CSIS Gelar Diskusi Soroti Masa Depan ASEAN
Para narasumber menyoroti bagaimana ASEAN berupaya mempertahankan ketangguhan, memperkuat kohesi internal, dan menjaga sentralitas di tengah persaingan global.
Centre for Strategic and International Studies (CSIS) Indonesia menggelar diskusi meja bundar bertajuk “Prospek Strategis ASEAN Menuju 2045 dan Peran Mitra Wicara: Refleksi KTT ASEAN ke-46 dan ke-47 serta Prospek Kepemimpinan ASEAN pada 2026” di Jakarta, Jumat (21/11).
Kegiatan ini didukung Misi Korea Selatan untuk ASEAN dan menghadirkan pakar kawasan dari berbagai latar belakang.
Forum tersebut menjadi ruang telaah atas hasil KTT ASEAN ke-46 dan ke-47 yang berlangsung di Malaysia pada 2025.
Para narasumber menyoroti bagaimana ASEAN berupaya mempertahankan ketangguhan, memperkuat kohesi internal, dan menjaga sentralitas di tengah persaingan global yang semakin intens.
Isu Utama
Isu utama yang disorot adalah perumusan Visi Komunitas ASEAN 2045. Visi ini mencakup penguatan pilar politik-keamanan, peningkatan daya saing ekonomi, pembangunan yang inklusif dan berkelanjutan, serta penguatan kapasitas kelembagaan ASEAN sebagai organisasi regional.
Diskusi juga mengangkat isu-isu baru yang kini menjadi prioritas kawasan, seperti tata kelola kecerdasan buatan (AI), transformasi digital, transisi energi, dan ketahanan iklim.

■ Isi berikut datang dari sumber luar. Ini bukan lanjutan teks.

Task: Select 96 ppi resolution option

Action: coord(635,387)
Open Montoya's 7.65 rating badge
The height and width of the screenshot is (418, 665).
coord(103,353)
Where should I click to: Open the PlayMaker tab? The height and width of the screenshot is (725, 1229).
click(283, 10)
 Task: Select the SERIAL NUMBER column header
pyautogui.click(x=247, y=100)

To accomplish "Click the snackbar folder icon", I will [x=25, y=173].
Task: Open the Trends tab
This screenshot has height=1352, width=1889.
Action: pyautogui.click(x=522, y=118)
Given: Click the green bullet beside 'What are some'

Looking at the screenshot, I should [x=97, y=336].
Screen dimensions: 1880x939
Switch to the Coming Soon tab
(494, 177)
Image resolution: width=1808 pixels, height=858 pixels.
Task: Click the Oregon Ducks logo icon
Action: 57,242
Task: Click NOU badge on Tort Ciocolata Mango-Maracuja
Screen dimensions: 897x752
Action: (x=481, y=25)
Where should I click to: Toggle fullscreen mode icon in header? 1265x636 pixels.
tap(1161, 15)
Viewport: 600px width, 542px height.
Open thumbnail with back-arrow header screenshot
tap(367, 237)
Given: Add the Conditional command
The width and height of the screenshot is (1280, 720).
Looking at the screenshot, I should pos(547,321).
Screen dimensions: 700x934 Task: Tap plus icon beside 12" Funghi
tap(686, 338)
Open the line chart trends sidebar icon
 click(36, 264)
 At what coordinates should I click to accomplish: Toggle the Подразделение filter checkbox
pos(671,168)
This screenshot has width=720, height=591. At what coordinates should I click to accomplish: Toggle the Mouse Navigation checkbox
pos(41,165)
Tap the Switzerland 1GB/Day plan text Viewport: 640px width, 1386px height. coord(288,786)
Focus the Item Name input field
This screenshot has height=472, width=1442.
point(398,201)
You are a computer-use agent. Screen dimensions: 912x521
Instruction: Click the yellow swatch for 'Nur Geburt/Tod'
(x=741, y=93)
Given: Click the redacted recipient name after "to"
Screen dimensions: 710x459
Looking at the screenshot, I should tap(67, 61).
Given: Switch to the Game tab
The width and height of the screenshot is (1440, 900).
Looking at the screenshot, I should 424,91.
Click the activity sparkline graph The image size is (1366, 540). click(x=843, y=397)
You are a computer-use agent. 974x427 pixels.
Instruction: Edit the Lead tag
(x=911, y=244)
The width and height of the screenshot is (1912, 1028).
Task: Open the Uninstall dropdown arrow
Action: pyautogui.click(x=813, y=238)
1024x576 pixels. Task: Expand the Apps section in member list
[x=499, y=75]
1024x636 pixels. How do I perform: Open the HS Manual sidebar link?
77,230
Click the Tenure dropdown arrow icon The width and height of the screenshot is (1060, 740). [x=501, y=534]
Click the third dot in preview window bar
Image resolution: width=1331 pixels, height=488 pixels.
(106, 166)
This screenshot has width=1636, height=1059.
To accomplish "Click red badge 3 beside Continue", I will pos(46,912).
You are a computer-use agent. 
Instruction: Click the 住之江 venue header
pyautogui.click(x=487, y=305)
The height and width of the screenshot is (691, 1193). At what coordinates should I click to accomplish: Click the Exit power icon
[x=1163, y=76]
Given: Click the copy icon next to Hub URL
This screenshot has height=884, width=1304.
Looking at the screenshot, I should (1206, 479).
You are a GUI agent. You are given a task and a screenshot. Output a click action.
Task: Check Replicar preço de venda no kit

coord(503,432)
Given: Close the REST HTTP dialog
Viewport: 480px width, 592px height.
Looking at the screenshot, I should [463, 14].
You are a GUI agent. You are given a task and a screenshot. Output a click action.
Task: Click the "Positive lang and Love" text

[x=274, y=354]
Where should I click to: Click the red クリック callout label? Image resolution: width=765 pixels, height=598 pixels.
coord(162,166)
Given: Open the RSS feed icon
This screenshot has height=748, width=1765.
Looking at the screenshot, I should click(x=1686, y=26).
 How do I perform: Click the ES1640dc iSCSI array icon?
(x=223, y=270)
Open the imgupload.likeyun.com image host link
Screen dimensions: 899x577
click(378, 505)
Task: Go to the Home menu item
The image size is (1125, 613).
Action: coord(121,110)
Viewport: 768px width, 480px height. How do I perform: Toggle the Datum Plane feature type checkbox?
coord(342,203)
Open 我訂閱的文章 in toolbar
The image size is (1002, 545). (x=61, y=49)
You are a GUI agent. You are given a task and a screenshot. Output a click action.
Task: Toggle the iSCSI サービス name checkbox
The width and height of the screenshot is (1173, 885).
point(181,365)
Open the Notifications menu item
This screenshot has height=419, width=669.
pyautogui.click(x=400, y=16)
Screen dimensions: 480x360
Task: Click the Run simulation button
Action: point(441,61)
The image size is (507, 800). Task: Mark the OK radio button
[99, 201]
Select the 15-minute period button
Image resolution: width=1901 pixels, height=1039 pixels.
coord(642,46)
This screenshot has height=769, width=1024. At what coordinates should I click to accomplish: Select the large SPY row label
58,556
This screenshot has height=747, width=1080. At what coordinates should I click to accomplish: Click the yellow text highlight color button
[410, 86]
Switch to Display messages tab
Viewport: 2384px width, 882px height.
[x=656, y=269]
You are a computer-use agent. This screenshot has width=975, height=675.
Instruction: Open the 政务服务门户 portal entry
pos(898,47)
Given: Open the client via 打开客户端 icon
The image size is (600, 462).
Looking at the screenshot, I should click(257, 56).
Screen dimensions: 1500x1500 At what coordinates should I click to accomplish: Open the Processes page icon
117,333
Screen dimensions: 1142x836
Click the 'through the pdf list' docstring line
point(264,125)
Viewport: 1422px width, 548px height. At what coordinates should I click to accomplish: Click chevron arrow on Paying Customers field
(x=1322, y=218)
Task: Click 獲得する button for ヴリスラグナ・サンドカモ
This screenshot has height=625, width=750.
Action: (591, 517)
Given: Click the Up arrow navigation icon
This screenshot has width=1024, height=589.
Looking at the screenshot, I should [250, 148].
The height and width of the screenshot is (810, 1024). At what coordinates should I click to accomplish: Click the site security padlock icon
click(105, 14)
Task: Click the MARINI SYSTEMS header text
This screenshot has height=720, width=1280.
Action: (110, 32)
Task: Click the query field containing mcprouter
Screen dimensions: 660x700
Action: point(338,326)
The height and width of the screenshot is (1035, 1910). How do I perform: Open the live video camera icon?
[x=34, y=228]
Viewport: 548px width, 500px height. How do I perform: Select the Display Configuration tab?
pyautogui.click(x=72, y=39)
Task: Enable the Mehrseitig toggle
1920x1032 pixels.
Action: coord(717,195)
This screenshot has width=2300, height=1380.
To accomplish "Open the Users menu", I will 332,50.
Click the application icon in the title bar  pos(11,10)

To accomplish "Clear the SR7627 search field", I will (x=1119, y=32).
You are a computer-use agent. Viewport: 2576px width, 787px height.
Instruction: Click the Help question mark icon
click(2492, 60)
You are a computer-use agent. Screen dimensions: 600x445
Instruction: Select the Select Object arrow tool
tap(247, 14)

Topik-topik tersebut dinilai krusial sebagai fondasi bagi kemakmuran dan stabilitas jangka panjang di Asia Tenggara.
Tantangan Menuju Kepemimpinan ASEAN 2026
Selain dinamika internal, peran mitra dialog turut menjadi perhatian. Korea Selatan disebut sebagai salah satu mitra strategis yang berkontribusi dalam menjaga sentralitas ASEAN melalui berbagai mekanisme, termasuk ASEAN Plus Three (APT) dan East Asia Summit (EAS).
Peringatan 20 tahun EAS pada 2025 juga dipandang sebagai momentum evaluasi efektivitas platform tersebut dalam menjembatani kepentingan keamanan dan ekonomi di kawasan Indo-Pasifik.
Forum ini turut membahas prospek kepemimpinan ASEAN 2026 yang akan dipegang Filipina. Para pembicara menilai periode tersebut akan menjadi ujian ASEAN dalam menerjemahkan visi jangka panjang menjadi kebijakan konkret.
Tantangan seperti pengambilan keputusan berbasis konsensus serta keterbatasan sumber daya kelembagaan menjadi catatan penting yang membutuhkan pendekatan lebih pragmatis dan adaptif terhadap dinamika regional maupun global.